04 October 2010

My Escape

I can't seem to think of anything to write. I always feel a little better after sharing my thoughts here, I but I feel stymied, a mental block. I have been reading a lot more lately. I understand why Josh plays video games, I always have. But now so more then ever. I read, and I enjoy to read as a means of escape. My mind can concentrate on the story, and I don't have a chance to wander into my swampy thoughts. If I could, I would have a room in my house dedicated to reading. I suppose they would call that room a library. I want floor to ceiling bookcases, brimmed to the edges with books. And an over sized comfy chair, with a well placed window for just enough natural light to stream in. I love that. I just wish I wouldn't read through books so fast. I drink up a novel like a thirsty man chugs a glass of ice water. Before I am prepared, the book is over. I need to take a trip to Half priced Books sometime soon. I have been thinking about getting a Kindle, I like the idea of the accessibility for obtaining new books. You hear about a book that you would like to read, and in minutes, with the convenience of staying at home, there it is. But there is just something special about books, the smell, the feel. I don't know if I would want to give that up.

I have been trying to get an appointment with a counselor. I can't even seem to do that. I have called several, and I have received no phone calls back. I just leave messages. When I called one back again, she said she didn't take my insurance. I was a bit put off by her dismissal in her voice. Its a bit disappointing, and one would think that in their profession, some delicate people are reaching out for help. Um, is it good to not call back and have that person face more disappointment? I'm just saying. It takes a lot for me to get the nerve to call, and then when nothing seems to be working out, it makes me want to just give it up. I looked online today and came across another woman who looked nice. Yes, I just want someone who looks pleasant, she reminded me of Paula Dean, so it felt right. I called her and left a message.
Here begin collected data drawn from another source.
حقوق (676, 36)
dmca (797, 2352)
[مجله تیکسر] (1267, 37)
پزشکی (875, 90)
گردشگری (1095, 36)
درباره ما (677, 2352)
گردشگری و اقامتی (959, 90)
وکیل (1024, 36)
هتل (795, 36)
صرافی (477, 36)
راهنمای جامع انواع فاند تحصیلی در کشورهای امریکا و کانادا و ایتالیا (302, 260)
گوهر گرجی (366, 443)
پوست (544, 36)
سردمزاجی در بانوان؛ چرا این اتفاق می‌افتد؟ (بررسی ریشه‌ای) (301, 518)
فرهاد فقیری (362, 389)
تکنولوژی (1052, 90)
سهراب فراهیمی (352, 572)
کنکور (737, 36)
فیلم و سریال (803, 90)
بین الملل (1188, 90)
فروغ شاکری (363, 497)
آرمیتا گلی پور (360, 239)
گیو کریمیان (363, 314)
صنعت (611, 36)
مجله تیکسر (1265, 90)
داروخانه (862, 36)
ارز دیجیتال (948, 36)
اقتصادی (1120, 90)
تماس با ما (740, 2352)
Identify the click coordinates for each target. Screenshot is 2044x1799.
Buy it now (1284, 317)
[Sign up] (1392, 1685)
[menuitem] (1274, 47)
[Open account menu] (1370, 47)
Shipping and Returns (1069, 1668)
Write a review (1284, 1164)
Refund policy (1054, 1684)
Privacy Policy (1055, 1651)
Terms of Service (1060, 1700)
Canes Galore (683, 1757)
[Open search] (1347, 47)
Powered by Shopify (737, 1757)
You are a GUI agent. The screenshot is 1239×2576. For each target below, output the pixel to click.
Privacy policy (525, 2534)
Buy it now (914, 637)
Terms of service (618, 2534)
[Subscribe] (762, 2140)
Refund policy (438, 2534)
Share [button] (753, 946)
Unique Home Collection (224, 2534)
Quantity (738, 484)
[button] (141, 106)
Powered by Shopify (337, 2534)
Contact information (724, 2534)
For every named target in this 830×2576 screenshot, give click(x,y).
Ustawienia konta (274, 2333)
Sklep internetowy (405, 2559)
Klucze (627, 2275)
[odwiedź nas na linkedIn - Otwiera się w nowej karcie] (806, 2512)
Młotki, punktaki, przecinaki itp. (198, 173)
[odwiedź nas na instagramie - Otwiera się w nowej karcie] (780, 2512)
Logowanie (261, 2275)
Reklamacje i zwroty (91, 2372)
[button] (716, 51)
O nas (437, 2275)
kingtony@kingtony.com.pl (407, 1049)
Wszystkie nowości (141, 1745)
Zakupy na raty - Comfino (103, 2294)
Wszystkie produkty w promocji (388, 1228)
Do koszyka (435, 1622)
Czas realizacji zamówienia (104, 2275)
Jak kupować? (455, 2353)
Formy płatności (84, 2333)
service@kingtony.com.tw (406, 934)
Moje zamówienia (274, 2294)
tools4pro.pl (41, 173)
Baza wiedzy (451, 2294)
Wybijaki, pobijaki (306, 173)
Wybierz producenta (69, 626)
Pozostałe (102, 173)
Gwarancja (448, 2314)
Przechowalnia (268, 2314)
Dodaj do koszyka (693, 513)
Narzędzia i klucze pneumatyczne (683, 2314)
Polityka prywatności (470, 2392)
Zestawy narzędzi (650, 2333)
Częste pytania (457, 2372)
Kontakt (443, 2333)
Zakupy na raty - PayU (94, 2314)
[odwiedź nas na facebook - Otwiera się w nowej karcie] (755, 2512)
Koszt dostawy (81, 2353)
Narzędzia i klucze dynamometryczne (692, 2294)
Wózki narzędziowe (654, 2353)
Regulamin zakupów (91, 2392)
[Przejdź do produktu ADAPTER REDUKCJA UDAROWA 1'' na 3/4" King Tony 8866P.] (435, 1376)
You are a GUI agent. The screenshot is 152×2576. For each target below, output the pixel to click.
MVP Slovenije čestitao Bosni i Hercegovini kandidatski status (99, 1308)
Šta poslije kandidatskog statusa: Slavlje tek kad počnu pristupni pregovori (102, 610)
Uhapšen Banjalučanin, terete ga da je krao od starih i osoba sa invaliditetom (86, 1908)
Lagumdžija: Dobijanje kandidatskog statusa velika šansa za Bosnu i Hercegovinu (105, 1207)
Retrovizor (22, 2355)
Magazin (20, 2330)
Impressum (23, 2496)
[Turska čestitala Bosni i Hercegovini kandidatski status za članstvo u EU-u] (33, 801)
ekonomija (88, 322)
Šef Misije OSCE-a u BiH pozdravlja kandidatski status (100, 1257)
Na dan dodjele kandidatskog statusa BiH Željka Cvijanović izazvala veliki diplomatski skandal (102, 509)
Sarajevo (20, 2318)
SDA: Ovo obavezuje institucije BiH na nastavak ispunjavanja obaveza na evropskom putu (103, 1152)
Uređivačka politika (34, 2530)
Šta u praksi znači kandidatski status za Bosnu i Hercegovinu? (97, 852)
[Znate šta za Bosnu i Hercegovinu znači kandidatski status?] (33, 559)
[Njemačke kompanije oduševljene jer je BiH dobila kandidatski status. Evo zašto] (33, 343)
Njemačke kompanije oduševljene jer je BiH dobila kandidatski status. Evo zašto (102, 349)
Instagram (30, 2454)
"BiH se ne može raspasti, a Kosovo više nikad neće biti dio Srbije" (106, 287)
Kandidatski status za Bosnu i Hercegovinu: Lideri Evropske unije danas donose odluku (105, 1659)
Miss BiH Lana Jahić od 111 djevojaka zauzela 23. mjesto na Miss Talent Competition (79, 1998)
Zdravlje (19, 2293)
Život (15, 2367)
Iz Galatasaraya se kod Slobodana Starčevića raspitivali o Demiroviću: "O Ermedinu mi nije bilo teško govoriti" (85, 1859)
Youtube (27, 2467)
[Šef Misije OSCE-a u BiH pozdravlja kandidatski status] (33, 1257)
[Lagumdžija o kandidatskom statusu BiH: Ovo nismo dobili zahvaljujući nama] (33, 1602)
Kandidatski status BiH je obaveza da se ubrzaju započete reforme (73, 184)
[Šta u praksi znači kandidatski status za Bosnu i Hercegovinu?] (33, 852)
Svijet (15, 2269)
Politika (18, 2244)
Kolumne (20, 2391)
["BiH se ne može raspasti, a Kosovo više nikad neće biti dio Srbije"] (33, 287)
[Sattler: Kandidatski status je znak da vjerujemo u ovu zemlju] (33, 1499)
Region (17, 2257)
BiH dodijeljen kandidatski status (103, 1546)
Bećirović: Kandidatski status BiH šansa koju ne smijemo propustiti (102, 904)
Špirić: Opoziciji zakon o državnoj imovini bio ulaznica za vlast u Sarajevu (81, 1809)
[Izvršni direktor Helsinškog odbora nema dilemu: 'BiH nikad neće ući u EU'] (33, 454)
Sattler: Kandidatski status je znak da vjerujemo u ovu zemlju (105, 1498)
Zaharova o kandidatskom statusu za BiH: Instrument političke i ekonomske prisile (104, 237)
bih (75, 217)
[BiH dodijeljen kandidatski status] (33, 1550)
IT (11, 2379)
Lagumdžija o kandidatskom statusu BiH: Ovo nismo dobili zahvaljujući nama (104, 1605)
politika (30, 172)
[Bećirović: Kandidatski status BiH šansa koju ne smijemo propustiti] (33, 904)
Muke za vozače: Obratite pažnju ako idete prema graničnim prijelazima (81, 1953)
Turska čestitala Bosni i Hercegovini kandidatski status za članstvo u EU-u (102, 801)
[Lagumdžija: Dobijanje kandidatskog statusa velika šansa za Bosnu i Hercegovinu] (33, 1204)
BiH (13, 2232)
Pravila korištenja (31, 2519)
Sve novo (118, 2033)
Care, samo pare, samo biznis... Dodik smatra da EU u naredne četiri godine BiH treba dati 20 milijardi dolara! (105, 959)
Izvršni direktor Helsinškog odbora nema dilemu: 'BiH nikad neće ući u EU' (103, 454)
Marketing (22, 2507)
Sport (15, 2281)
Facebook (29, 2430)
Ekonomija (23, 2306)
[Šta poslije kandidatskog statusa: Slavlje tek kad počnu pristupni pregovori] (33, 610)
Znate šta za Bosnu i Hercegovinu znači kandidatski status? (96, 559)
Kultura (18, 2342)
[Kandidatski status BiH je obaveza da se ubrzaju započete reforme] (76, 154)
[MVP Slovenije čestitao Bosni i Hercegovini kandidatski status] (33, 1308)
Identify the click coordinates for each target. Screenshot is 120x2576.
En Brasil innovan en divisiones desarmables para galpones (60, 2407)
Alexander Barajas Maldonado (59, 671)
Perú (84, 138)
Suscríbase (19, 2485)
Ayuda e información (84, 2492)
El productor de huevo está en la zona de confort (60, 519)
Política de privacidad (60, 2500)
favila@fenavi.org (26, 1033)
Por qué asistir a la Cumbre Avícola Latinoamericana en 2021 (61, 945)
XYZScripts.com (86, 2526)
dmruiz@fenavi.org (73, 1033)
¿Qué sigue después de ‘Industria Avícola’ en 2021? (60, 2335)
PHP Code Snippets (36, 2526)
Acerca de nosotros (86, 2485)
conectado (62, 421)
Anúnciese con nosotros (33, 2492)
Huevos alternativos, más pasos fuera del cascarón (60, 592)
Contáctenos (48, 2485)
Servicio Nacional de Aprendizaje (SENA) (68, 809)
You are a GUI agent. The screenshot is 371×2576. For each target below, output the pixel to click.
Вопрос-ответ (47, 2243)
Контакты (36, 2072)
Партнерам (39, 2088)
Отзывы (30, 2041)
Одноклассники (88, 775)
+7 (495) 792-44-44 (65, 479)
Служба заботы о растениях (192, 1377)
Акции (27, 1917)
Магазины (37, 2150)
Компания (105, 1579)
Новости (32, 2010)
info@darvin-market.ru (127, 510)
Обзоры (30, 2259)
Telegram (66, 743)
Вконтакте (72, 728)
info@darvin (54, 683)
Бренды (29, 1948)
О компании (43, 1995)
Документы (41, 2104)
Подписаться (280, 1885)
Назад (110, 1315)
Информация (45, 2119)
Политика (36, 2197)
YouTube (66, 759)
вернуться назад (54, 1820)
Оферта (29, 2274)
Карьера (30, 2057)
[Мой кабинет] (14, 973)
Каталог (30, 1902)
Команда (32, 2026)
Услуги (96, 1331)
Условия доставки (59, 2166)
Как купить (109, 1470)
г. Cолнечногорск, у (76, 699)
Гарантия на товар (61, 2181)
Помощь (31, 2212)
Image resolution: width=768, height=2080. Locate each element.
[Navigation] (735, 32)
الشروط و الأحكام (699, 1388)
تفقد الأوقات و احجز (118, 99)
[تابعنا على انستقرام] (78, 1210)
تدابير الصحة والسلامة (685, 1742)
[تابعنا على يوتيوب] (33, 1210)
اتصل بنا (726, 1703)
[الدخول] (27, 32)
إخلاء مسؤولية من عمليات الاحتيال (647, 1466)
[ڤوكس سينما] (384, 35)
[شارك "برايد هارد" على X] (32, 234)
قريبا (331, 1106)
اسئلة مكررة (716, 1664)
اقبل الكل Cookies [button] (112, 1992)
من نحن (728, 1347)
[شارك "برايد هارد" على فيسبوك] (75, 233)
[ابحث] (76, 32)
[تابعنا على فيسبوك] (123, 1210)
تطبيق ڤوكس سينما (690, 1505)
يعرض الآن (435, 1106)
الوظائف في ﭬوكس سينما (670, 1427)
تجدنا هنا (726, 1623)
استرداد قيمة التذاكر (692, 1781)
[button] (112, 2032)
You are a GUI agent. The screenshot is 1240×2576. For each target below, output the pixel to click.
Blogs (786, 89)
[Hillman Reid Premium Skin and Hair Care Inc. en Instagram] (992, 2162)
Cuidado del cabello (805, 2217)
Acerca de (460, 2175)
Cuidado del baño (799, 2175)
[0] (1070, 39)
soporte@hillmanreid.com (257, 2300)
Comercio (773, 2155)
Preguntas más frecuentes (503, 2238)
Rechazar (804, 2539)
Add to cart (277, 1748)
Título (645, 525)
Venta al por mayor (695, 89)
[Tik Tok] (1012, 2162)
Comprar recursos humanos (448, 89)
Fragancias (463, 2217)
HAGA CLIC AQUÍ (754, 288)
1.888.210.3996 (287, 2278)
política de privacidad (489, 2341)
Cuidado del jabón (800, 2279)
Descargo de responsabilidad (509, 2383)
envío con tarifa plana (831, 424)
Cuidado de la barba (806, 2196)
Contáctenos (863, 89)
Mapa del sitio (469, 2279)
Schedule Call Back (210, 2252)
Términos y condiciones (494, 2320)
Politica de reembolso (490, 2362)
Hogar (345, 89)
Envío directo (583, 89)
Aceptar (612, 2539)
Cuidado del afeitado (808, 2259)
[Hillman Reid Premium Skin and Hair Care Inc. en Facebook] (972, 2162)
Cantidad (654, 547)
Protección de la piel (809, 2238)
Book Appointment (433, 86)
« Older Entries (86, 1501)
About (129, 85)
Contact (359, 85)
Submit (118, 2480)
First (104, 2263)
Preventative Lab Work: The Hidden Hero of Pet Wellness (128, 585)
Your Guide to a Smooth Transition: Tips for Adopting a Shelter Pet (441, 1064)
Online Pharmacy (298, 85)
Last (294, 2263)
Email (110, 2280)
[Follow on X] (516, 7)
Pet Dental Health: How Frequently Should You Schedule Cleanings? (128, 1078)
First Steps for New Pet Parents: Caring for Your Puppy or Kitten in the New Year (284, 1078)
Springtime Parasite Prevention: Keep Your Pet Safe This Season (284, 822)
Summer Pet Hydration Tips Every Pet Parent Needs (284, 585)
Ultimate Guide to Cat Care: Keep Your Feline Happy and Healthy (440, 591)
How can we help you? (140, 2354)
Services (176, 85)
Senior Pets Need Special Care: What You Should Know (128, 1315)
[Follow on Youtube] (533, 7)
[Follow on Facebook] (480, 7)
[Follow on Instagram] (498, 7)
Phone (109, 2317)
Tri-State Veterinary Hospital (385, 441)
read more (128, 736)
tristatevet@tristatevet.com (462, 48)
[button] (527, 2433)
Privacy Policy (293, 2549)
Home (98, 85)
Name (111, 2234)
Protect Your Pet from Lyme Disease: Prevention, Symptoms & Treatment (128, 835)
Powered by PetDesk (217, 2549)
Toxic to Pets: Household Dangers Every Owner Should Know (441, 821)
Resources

Josh started his new job today, and I can't stop from feeling nervous for him. I just want him to be happy, and have everything work out.
I feel so tired today. I took a shower at least, that is good. And with no where to go, even better, yay for me.

Every time I drop Tommy off at school, he tears up and tries not to cry. When I ask him why, he says that he will miss me. I tell him I love him and will miss him too, but he will have such a wonderful time at school, he will have so much fun. And he does. When I pick him up, he is happy and in a good mood. I thank God for that little boy everyday. He is such bright spot for me, and I am so lucky to have him. Even when he annoys me beyond understanding, repeats the same question 30 times, and doesn't listen to what I say. I still adore him. I just love to stare at him, and squeeze him, hug him, read to him, tickle him.

Lately I keep wondering what Riley would have been like. I can picture him a little older, more awareness in his eyes. I wonder what his personality would have been like. I am sad that Tommy doesn't have a little brother anymore. Tommy was such a sweetheart with Riley.

Well, I found a couple of other books I can read, until I make a trip to the bookstore. That should last for a few hours. Back to my escape.